• [Exercise objective] Start at the line with "Return to shop (27, 2030)" in the records below, stop at the line with "[Search] (9, 627)", and return every line in that span exactly, the two end lines included.

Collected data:
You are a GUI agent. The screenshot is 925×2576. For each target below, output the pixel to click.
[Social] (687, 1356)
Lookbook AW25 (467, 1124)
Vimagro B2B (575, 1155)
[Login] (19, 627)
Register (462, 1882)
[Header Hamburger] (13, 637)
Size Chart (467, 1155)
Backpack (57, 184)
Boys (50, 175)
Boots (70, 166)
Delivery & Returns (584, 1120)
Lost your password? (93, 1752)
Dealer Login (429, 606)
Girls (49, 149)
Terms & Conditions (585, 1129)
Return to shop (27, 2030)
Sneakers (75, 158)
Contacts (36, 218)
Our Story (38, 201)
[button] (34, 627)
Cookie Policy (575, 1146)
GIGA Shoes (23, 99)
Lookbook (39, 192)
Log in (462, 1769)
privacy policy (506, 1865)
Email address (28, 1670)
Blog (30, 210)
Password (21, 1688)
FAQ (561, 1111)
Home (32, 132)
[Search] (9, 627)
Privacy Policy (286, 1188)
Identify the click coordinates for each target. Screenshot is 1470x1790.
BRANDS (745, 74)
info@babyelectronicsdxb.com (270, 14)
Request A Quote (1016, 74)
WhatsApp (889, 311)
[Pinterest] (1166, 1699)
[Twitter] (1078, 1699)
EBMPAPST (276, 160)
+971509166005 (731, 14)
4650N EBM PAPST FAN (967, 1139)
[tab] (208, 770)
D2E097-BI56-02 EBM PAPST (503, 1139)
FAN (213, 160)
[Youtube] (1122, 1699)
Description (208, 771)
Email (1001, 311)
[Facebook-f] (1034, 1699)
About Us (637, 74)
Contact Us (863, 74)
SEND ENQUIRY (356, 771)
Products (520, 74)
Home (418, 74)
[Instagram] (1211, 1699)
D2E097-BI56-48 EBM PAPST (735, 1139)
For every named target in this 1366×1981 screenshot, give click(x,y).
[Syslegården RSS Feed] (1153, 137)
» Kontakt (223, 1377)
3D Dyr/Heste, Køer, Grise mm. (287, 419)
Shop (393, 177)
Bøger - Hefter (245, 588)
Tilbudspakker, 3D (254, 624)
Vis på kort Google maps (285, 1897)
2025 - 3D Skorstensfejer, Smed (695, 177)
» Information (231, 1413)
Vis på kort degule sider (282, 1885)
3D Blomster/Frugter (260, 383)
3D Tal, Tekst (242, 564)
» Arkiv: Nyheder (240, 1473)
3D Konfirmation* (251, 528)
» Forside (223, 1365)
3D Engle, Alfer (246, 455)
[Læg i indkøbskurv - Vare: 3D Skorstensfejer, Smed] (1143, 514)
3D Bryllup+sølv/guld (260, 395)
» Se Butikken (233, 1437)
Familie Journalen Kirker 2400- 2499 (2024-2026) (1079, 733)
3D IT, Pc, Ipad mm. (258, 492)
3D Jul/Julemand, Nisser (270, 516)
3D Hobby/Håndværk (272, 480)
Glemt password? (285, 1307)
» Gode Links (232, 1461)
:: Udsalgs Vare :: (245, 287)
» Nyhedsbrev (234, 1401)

• [Written solution]
Return to shop (27, 2030)
Sneakers (75, 158)
Contacts (36, 218)
Our Story (38, 201)
[button] (34, 627)
Cookie Policy (575, 1146)
GIGA Shoes (23, 99)
Lookbook (39, 192)
Log in (462, 1769)
privacy policy (506, 1865)
Email address (28, 1670)
Blog (30, 210)
Password (21, 1688)
FAQ (561, 1111)
Home (32, 132)
[Search] (9, 627)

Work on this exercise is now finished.